▶ **Excerpt**:
>>>>>

Margaret Thatcher, who was a cheerleader for Pinochet’s reign of terror and received his backing during the Falklands/Malvinas war against Argentina in 1982 in return, lobbied hard for his release. US President George W. Bush added his weight to the lobbying. In 2000, Home Secretary Jack Straw announced that Pinochet would be freed on health grounds. Protests from jurists and medical experts fell on deaf ears.

A little while after Pinochet’s return to Chile, justice began to catch up with him: courts were no longer inclined to respect the immunity he had gotten for himself from the legislature. Claims of health issues kept him from facing justice, however, and he died a free man in 2006. Chile has matured greatly in the interim. It is not unlikely that legal action against Modi abroad might jolt Indian courts too to go after him after him and others alleged to have committed crimes against humanity more robustly than they have done thus far.

Pinochet’s arrest and the debate over his fate made front-page news worldwide. It was one of the greatest episodes in international legal history. The words Universal Jurisdiction gained currency beyond the groves of academe. Given the prominent role in the Chilean coup of Henry Kissinger, former US Secretary of State and National Security Adviser, there is widespread speculation that he has difficulty making travel plans for fear of being slapped with a warrant like that by Judge Garzon.

In 2011, former US president George W. Bush was forced to call off a trip to Switzerland in view of threats of large-scale protests. Amnesty International had asked the Swiss authorities to investigate his role in torture. Amnesty was told the authorities had no plans to prosecute Bush. But there have been rumblings in other countries including Spain and Germany, with threats of investigations against leading US officials for torture and other crimes against humanity.

In 2005 a former Israeli army commander, Doron Almog, had to fly back from London without alighting from the aircraft after he was advised that some Muslim groups had planned to get him charged with crimes against humanity. In 2009, former Israeli foreign minister Tzipi Livni cancelled a trip to Britain following reports that an arrest warrant was out for her role in alleged war crimesin Gaza. She was invited back by Foreign Secretary William Hague in 2011 after an amendment that prevents private individuals from seeking such arrests. The Police Reform and Social Responsibility Act 2011 might make it difficult for private individuals to call for Modi’s arrest should he visit Britain. But nothing prevents foreign governments and judges from issuing warrants to be acted upon by the British authorities.

<<<<<

▶ **Task instructions**:
a) Say whether each statement agrees with the Pinochet passage, answering yes or no and quoting the words that decide it. (i) Jack Straw announced in 2000 that Pinochet would be freed on health grounds. (ii) Pinochet died in prison in 2006. (iii) The Swiss authorities told Amnesty International they planned to prosecute Bush.
b) Reproduce the part of the Pinochet passage starting at "In 2005 a former" and ending at "the British authorities.".
c) In the Pinochet passage, who invited Tzipi Livni back to Britain in 2011?

▶ **Dataset entries**:

>>>>>

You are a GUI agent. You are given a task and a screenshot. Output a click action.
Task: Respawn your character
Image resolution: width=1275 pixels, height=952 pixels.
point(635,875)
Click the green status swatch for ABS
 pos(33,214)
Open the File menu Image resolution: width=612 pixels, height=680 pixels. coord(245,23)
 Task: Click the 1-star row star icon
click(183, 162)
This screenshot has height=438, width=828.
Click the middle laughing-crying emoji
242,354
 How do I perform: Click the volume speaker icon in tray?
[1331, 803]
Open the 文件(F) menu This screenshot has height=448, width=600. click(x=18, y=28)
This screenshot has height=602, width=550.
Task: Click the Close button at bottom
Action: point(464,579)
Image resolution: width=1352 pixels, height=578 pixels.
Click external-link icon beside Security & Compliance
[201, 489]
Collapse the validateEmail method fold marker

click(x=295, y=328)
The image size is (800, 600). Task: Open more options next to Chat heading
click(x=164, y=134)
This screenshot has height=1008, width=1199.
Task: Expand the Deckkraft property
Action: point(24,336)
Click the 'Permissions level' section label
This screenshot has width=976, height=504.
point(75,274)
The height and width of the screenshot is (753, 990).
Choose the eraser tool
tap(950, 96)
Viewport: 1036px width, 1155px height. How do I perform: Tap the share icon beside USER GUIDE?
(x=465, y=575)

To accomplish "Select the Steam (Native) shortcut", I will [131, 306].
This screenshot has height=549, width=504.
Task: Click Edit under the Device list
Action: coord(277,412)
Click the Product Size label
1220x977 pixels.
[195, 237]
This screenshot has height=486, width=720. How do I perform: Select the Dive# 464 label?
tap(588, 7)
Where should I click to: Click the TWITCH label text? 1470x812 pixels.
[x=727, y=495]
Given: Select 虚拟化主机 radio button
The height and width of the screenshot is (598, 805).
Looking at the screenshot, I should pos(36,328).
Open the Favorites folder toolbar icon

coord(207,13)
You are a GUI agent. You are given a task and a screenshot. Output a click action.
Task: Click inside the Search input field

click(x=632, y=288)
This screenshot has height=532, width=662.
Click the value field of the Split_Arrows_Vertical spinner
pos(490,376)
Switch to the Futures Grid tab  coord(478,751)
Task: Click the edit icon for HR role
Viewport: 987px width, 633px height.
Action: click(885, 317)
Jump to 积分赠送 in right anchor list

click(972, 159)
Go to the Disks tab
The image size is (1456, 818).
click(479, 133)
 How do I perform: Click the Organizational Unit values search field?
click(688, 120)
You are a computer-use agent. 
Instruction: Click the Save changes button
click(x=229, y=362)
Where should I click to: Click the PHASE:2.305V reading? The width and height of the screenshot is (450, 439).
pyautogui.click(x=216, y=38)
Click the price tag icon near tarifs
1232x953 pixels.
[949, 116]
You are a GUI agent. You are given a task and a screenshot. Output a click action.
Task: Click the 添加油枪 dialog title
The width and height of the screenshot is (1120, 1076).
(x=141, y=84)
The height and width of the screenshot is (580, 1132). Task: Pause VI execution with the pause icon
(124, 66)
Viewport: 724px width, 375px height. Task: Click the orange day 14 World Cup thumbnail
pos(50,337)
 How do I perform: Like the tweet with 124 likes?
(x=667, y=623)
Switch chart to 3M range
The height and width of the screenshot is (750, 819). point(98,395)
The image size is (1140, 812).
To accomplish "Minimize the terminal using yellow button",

<<<<<

▶ **Answer set**:
a)
(i) Yes: "In 2000, Home Secretary Jack Straw announced that Pinochet would be freed on health grounds."
(ii) No: "he died a free man in 2006."
(iii) No: "Amnesty was told the authorities had no plans to prosecute Bush."

b)
In 2005 a former Israeli army commander, Doron Almog, had to fly back from London without alighting from the aircraft after he was advised that some Muslim groups had planned to get him charged with crimes against humanity. In 2009, former Israeli foreign minister Tzipi Livni cancelled a trip to Britain following reports that an arrest warrant was out for her role in alleged war crimesin Gaza. She was invited back by Foreign Secretary William Hague in 2011 after an amendment that prevents private individuals from seeking such arrests. The Police Reform and Social Responsibility Act 2011 might make it difficult for private individuals to call for Modi’s arrest should he visit Britain. But nothing prevents foreign governments and judges from issuing warrants to be acted upon by the British authorities.

c) Foreign Secretary William Hague.